Addressing women’s mental health needs includes education, training, and interventions focused on the social and physical environment. Interventions at different levels, targeting both women individually and women as a group in society, are important. These should be adopted both in basic care and in legal and judicial frameworks.

There are various reasons why women are reluctant to report assaults and abuse to the police. These include: a perception that the event is a “normal” part of life; a sense of responsibility for the violent incident; bullying by spouse; fear of reprisals; financial dependence; continued love or affection for the relationship; inability to respond to psychological and emotional damage resulting from recurrent abuse; and intimidation through the entire legal process. People working in the criminal justice system have attitudes and perspectives that are also barriers to effective response.

The Indian government’s efforts to urge citizens to report any cases of domestic violence they may have witnessed are commendable and could go a long way in ensuring the protection of women. Therefore, it is also essential to improve the criminal justice response to violence against women. The identification of key people in government departments and other relevant community organizations, as well as the collection of data and documentation revealing the extent of women’s difficulties and the burden associated with women’s mental disorders, as well as the formulation of policies to protect and promote women’s mental health, are all extremely crucial.

The education of women and girls is a more fundamental requirement. Education gives people knowledge of their rights and resources, as well as the power to fight against exploitation and injustice. Education will also improve the chances of achieving economic independence, which is important.

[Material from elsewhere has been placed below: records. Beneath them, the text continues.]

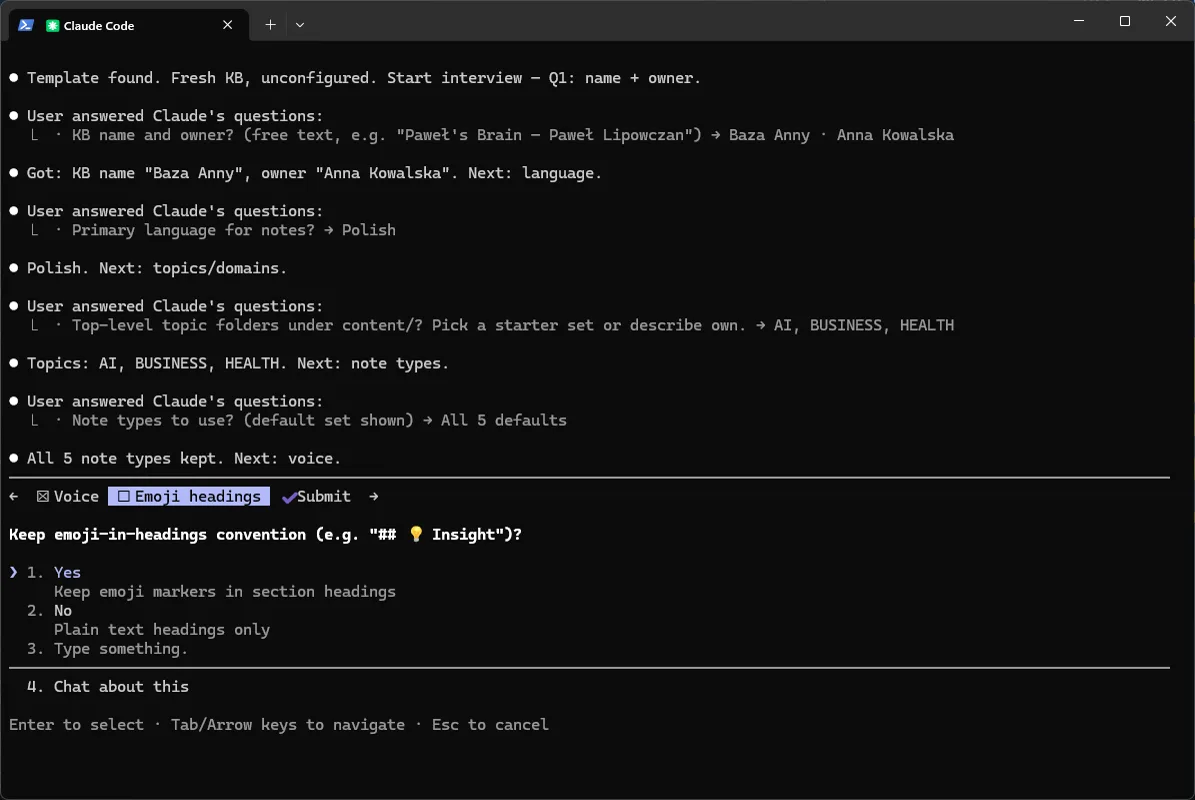
Task: Select the Type something option
Action: pyautogui.click(x=120, y=649)
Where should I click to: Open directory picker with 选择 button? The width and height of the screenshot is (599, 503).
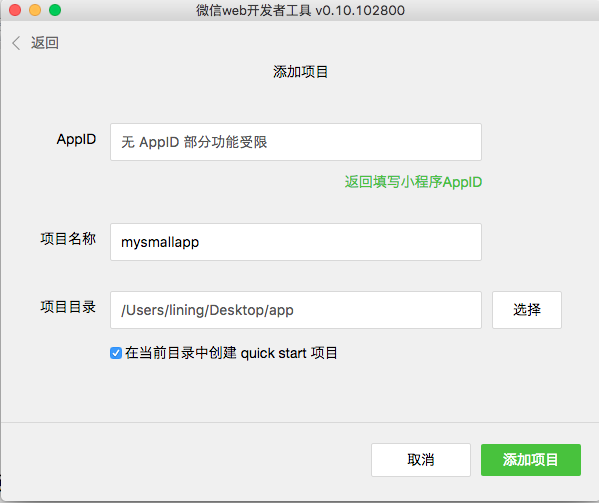[x=527, y=310]
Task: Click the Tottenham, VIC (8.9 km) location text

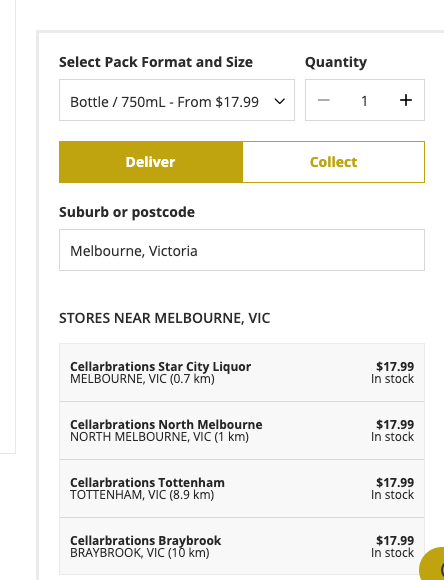Action: pyautogui.click(x=142, y=495)
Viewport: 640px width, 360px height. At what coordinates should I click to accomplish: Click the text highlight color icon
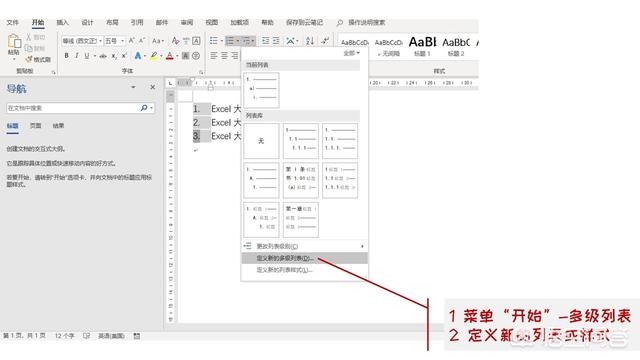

To promote women’s mental health and protect them from violence, the World Health Organization (WHO-A Focus on Women, 1997) has made the following recommendations:

• Accumulate knowledge on the frequency and etiology of mental health disorders in women, as well as on mediating and protective factors.

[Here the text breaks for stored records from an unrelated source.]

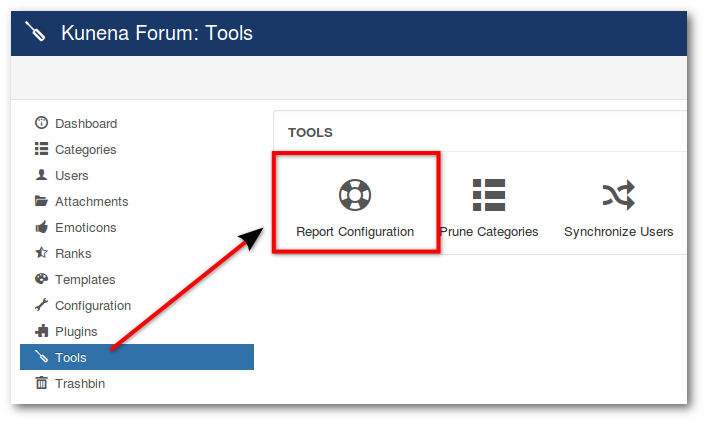Click the Prune Categories list icon
Screen dimensions: 706x423
(x=489, y=195)
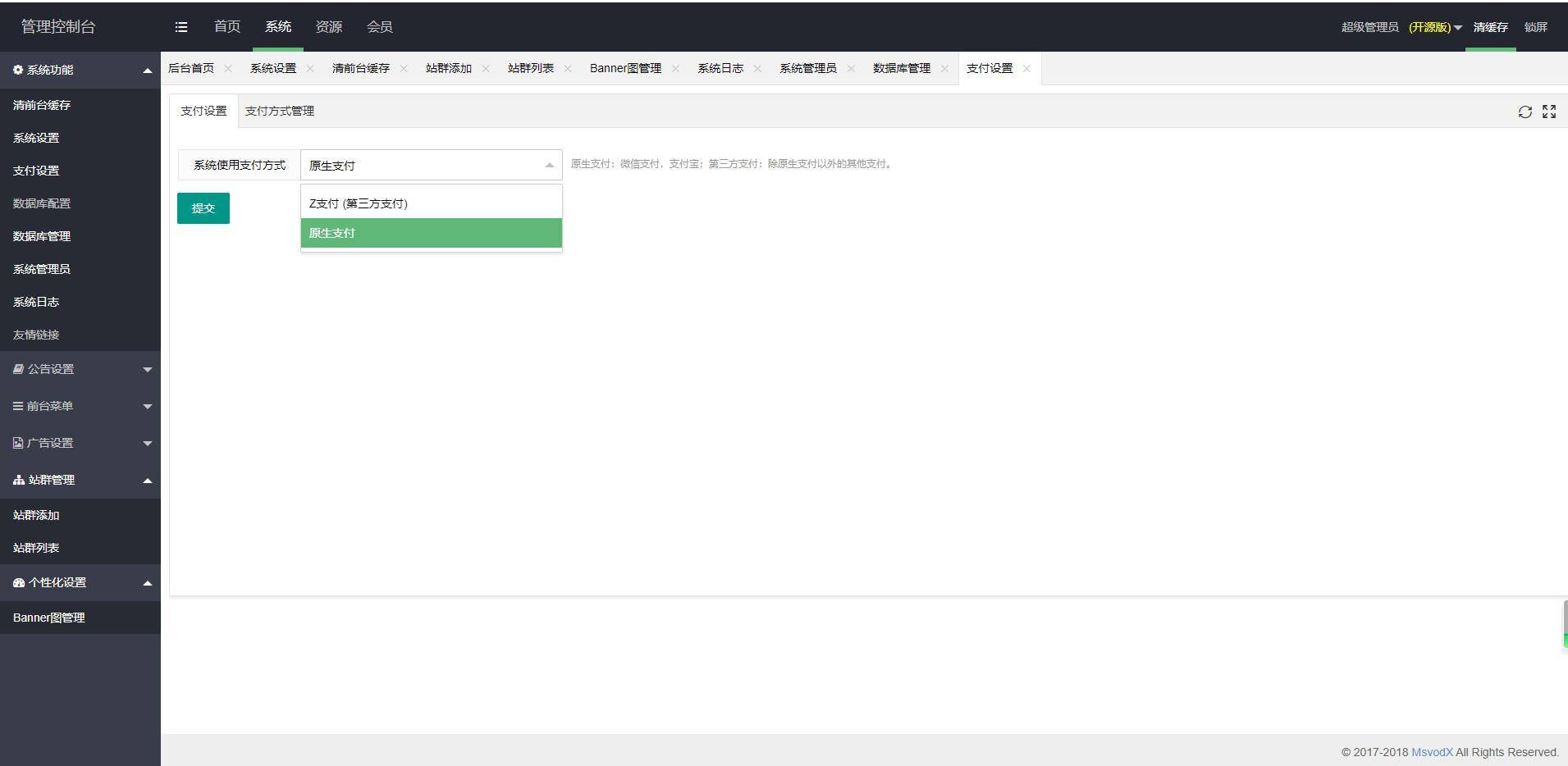Click the sidebar collapse hamburger icon
This screenshot has width=1568, height=766.
click(x=181, y=27)
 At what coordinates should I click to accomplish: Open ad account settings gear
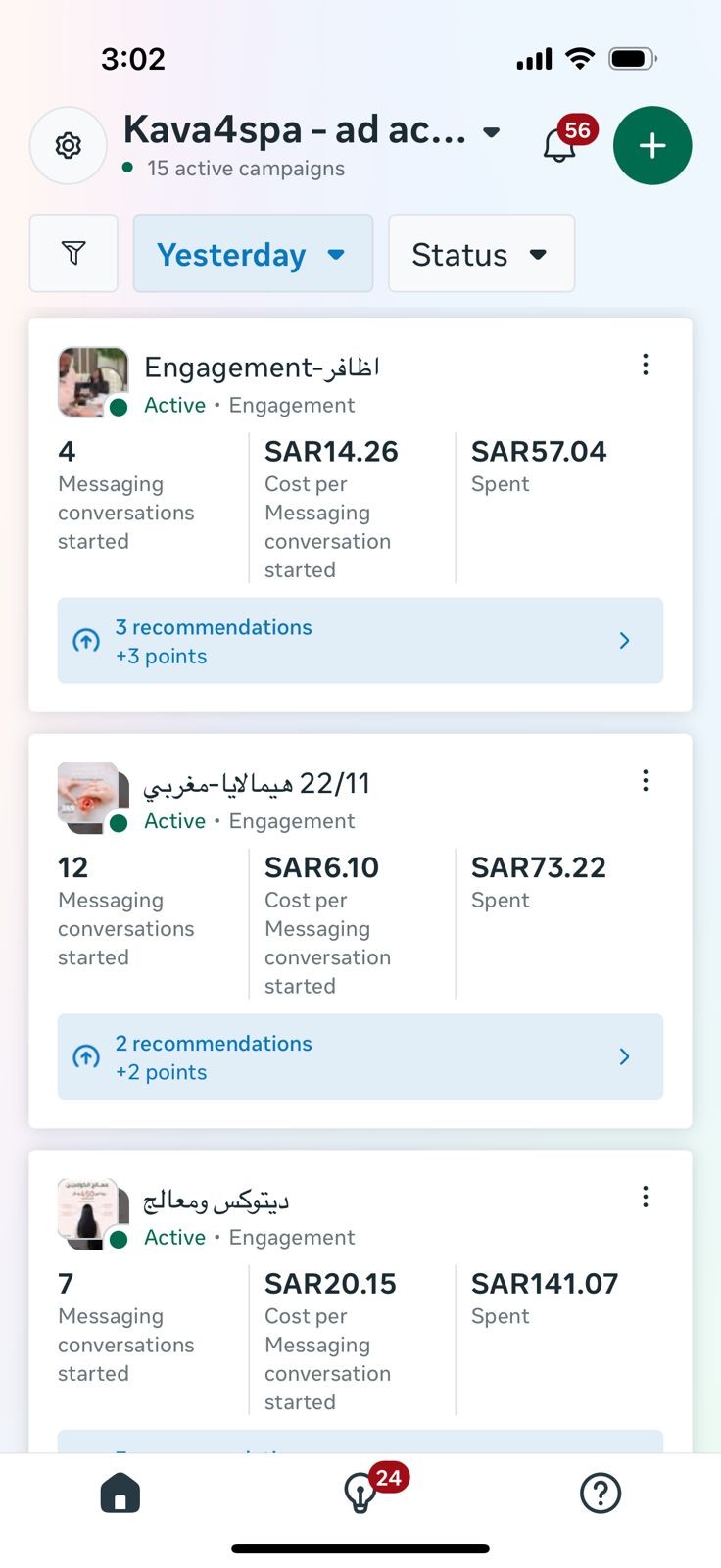(68, 146)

• Encourage the development and implementation of health policies that address the needs and concerns of women from infancy through old age.

• Improve the ability of primary care clinicians to diagnose and manage the mental health impacts of domestic violence, sexual abuse, and acute and chronic stress in women.

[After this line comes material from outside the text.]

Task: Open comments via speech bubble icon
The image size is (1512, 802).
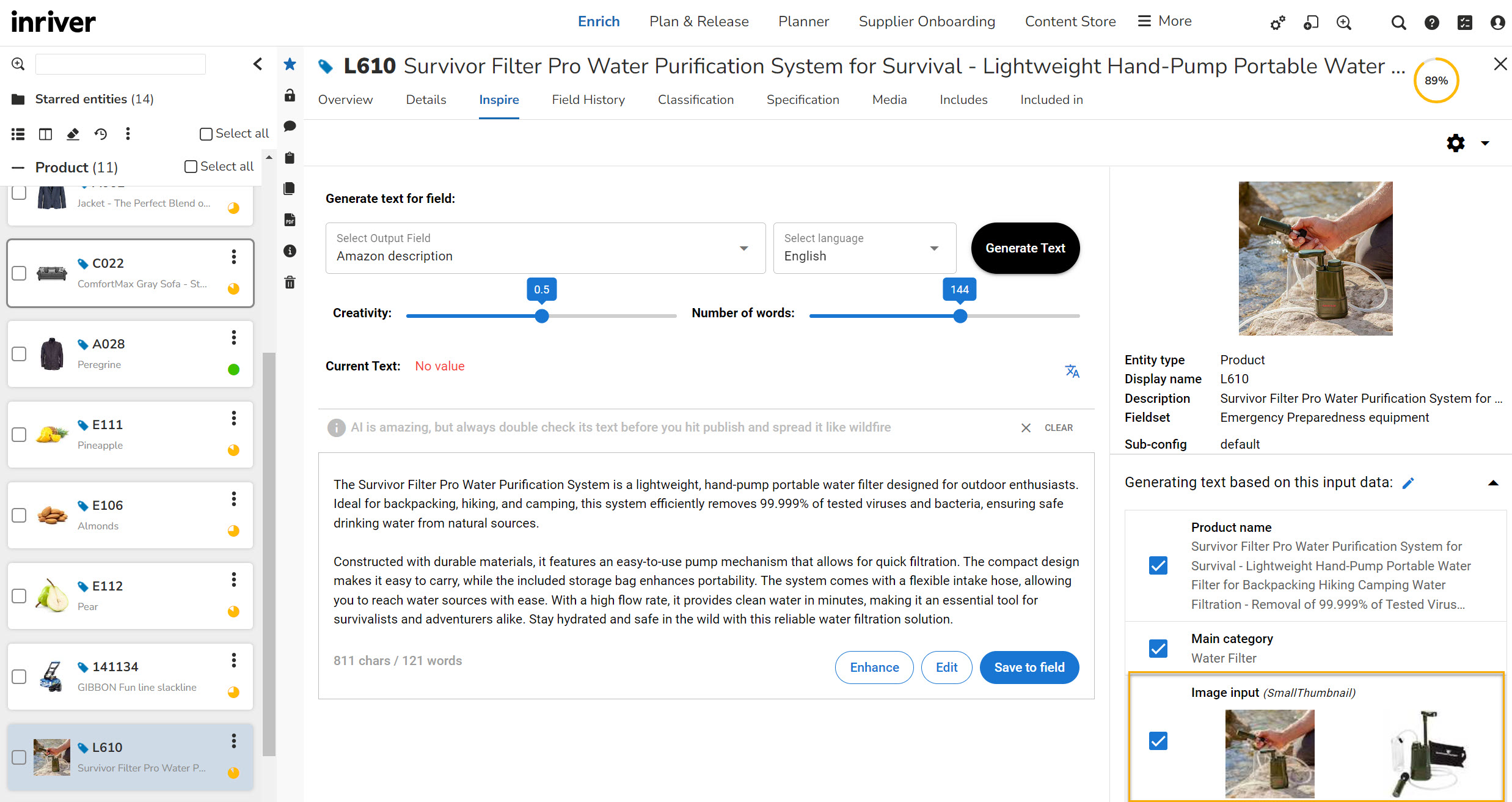Action: [290, 127]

• Create technical recommendations for evidence-based prevention of intimate partner and sexual violence, as well as strengthen health care responses to this violence.

• Improve research and research capacity to evaluate domestic violence treatments.

• Disseminate information and support national initiatives aimed at strengthening women’s rights, as well as the prevention and response to domestic and sexual violence against women.

It is important to understand the specific demands and expectations of women in relation to the different jobs they hold. Accordingly, services must be created and delivered in this way. This will help reduce gender gaps in mental health diagnosis, care, access and treatment. There is an urgent need to formulate and build methods to strengthen the social status of women, eliminate gender inequalities, provide economic and political power, publicize their rights, etc.

Despite the fact that much depends on policy makers and planners, women must also learn to defend themselves. They must participate as social activists to fight the societal injustices that cause their problems. Women’s mental health can also be safeguarded and promoted through a three-pronged strategy of prevention, treatment and rehabilitation.

A historic milestone is the women’s anti-alcohol movement in Andhra Pradesh, when they burned down liquor stores to oppose their husbands’ drinking. Similar anti-prostitution, anti-sex abuse, and anti-domestic violence groups may have had historical precursors.

In summary, concentrated efforts at the social, political, economic and legal levels can bring about changes in the lives of Indian women and contribute to the development of their mental health. Additionally, a holistic strategy is essential to understanding women’s mental health and promoting it for the benefit of the entire nation.